The supermarket chains are not always blameworthy. Their missionary efforts have helped to ensure that wine drinking in Britain is much less bedevilled by social anxiety than it used to be. There was a time when Mateus rosé, God help us, exploited that in its TV ads. The boss invited home for dinner: how could the husband navigate the social minefield of serving wine? Answer, Mateus rosé. How sad. If I am ever asked about wine by someone who professes to know nothing, I always make three points. First, trust your taste buds and your nose. If the wine smells like a car engine, there is something wrong — and not with your olfactory system. Second, if you are so inclined, there is a lot of enjoyment to be had from wine lore. Third, and above all, wine drinking is fun: nunc est bibendum. Solemnity and concentration should always be mingled with sensuality and revelry.
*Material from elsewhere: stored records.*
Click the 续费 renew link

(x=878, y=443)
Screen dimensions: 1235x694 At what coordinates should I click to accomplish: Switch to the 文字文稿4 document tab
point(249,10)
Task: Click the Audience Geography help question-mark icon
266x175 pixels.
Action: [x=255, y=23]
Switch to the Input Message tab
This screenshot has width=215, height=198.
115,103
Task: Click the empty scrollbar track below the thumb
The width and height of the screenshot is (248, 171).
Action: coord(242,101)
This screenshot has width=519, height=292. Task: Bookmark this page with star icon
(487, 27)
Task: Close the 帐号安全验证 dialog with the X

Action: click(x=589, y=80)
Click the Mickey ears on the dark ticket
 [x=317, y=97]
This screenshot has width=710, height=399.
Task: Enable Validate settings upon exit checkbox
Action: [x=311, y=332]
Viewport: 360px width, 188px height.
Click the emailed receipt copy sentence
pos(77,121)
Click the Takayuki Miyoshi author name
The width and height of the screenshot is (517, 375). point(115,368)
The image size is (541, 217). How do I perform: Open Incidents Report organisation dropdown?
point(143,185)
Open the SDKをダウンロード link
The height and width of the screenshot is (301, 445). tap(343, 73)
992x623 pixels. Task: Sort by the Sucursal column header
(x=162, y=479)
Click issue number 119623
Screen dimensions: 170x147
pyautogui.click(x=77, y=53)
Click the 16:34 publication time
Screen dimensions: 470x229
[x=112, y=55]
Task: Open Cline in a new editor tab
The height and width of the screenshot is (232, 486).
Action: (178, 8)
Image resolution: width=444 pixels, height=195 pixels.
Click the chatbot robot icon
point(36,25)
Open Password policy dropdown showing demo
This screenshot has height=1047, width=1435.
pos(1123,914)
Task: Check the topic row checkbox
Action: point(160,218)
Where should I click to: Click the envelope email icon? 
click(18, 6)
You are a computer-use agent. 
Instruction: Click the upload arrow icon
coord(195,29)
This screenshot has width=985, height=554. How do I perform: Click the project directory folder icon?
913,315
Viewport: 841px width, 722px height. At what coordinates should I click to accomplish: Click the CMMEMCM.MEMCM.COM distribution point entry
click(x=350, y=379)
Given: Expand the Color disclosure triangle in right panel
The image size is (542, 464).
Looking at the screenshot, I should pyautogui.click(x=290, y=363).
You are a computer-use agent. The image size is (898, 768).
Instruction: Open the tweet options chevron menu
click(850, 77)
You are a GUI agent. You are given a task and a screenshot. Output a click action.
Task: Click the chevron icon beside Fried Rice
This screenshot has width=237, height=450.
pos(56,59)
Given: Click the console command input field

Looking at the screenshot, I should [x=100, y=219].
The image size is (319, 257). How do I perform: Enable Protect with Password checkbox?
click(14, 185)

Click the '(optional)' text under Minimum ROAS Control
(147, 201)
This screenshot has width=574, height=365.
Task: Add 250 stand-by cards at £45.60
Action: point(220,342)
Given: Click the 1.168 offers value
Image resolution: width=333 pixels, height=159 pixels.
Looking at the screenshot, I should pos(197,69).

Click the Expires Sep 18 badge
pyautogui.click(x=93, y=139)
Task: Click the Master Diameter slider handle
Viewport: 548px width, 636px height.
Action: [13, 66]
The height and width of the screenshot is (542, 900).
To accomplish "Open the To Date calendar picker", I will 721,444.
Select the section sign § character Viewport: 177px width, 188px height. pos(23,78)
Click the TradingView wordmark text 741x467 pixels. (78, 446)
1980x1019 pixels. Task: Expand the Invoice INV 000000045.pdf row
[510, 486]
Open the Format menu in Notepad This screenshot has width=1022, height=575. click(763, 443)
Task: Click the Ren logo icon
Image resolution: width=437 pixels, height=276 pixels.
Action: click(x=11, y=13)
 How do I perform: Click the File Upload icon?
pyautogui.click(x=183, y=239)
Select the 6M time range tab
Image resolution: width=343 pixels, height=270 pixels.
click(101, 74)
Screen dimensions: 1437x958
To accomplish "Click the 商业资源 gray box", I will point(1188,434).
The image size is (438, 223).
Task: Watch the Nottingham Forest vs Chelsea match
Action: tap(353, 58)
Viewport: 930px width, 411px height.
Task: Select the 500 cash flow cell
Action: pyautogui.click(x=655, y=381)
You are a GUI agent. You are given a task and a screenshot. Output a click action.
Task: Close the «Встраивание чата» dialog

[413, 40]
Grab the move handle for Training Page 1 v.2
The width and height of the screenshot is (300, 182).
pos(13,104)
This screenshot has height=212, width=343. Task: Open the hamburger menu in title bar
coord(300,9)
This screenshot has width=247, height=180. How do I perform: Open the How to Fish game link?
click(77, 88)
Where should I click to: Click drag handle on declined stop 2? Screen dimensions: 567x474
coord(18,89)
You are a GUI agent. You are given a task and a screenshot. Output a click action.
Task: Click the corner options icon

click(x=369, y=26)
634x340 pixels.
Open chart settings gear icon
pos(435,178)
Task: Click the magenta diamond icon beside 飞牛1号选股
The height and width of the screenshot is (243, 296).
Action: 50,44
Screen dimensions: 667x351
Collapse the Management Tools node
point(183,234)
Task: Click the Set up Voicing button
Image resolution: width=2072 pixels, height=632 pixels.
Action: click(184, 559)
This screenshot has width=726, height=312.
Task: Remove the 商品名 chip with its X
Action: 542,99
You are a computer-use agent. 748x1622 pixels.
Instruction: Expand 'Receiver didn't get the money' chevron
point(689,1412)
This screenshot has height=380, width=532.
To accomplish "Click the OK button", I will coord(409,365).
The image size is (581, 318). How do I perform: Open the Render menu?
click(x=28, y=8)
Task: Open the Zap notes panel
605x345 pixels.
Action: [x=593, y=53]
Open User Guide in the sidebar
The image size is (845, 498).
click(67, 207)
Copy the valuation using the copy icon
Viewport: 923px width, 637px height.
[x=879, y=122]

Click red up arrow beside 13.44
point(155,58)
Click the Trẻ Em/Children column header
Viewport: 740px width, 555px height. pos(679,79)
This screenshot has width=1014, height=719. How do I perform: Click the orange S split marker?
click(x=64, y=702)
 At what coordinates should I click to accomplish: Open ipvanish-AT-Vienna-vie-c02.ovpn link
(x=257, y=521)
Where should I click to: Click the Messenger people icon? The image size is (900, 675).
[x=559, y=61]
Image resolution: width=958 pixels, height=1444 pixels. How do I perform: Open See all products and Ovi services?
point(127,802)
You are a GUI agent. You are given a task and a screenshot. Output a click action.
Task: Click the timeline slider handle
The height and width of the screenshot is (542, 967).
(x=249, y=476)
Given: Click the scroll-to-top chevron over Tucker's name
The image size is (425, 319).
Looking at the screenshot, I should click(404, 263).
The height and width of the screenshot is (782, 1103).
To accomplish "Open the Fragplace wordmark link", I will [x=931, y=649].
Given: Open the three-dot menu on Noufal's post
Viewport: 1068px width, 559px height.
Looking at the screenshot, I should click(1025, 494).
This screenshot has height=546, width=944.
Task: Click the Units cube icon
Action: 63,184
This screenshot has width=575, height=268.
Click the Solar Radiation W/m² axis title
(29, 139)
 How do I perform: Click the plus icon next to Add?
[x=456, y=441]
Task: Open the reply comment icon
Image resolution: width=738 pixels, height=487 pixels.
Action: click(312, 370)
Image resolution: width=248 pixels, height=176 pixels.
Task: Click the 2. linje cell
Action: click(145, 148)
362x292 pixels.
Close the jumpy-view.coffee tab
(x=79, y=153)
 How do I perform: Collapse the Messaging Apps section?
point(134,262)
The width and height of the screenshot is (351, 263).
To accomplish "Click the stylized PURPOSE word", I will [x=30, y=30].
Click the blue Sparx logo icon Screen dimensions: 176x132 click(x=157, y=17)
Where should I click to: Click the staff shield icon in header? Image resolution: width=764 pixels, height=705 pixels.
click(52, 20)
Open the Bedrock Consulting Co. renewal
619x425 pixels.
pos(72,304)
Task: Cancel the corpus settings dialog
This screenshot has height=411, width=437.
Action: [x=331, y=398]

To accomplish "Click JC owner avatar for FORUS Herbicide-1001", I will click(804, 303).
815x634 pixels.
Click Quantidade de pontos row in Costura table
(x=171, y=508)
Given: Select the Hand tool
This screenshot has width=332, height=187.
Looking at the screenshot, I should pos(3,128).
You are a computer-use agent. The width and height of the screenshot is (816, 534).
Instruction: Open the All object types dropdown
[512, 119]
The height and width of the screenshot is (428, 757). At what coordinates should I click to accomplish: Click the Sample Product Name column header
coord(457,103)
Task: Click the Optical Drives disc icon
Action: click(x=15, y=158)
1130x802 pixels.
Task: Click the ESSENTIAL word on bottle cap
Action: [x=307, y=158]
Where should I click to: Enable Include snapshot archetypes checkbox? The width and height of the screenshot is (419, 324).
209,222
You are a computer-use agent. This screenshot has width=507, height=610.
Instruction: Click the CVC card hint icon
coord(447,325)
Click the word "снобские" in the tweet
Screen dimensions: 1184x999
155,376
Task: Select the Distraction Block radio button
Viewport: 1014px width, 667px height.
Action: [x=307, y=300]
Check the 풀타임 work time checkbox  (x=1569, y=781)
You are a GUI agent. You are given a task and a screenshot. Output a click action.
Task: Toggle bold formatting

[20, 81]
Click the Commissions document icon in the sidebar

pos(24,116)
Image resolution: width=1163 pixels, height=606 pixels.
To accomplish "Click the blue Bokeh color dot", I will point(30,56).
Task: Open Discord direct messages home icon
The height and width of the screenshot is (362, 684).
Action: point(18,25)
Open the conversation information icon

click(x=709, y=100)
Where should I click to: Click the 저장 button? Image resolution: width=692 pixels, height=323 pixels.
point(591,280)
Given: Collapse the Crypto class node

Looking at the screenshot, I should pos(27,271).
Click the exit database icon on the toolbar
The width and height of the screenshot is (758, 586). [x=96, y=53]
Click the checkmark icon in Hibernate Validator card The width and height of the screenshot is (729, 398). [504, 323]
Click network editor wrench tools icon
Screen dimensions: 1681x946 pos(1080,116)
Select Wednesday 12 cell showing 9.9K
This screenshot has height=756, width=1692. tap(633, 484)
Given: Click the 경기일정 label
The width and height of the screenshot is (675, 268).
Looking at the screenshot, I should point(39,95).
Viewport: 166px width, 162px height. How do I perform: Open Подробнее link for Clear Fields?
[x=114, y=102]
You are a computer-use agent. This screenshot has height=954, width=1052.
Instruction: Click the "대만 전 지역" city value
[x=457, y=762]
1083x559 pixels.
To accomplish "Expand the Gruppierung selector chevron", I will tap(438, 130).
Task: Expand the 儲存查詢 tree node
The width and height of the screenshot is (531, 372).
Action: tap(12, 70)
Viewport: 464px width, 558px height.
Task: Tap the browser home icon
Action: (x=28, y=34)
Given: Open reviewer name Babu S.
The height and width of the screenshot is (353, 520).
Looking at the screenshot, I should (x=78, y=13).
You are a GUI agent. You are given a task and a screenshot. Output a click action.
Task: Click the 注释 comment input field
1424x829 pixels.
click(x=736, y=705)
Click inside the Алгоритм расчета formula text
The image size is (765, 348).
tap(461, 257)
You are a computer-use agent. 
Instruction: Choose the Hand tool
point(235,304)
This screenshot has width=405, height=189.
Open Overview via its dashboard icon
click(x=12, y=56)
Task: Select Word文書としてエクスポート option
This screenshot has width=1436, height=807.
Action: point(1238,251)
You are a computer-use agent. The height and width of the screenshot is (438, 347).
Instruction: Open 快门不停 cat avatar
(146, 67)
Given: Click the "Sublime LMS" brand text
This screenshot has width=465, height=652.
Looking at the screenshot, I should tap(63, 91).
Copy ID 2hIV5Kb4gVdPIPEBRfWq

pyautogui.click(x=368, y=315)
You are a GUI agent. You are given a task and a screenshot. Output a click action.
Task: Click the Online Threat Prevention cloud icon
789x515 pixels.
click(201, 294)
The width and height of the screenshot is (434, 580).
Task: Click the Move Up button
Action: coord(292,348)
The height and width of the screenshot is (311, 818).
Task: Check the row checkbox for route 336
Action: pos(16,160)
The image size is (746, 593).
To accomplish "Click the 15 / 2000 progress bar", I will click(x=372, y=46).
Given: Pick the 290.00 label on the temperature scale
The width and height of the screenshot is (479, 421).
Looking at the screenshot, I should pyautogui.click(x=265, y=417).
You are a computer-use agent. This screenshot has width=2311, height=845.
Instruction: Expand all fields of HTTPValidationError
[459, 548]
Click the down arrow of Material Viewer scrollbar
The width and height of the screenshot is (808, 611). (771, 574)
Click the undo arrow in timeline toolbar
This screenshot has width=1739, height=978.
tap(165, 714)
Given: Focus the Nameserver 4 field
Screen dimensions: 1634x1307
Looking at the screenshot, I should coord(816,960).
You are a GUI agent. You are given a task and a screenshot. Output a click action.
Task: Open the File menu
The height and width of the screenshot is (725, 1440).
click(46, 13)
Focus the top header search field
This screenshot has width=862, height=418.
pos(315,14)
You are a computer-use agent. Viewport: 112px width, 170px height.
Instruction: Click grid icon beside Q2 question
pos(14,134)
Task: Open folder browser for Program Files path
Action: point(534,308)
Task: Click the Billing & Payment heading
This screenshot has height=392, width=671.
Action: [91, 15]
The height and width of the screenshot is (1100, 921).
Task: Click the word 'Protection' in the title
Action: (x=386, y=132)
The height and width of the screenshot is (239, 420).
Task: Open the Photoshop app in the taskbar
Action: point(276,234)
The Greeks and the Romans understood this, which their temple ceremonies reflected. So do Messrs Berry Bros. in their temple at the foot of St James’s Street, where they have been dispensing pleasure for more than 300 years. They were in business before the Union of 1707. They are also in considerably better shape. While half of Scotland wishes to turn its back on the world economy, Berry Bros. embraces it. Simon Berry described a recent tasting at which a sophisticated, self-confident Chinaman was being twitted by Brits who knew that he would be able to cope. He was. Spreading his arms in mock self-deprecation, he said: ‘This, from people who put milk in their tea.’
Berrys’ premises have a reverential aspect. In ‘Little Gidding’, T.S. Eliot writes of a place where prayer has been valid; where his own prayers blend with those of the reverend dead.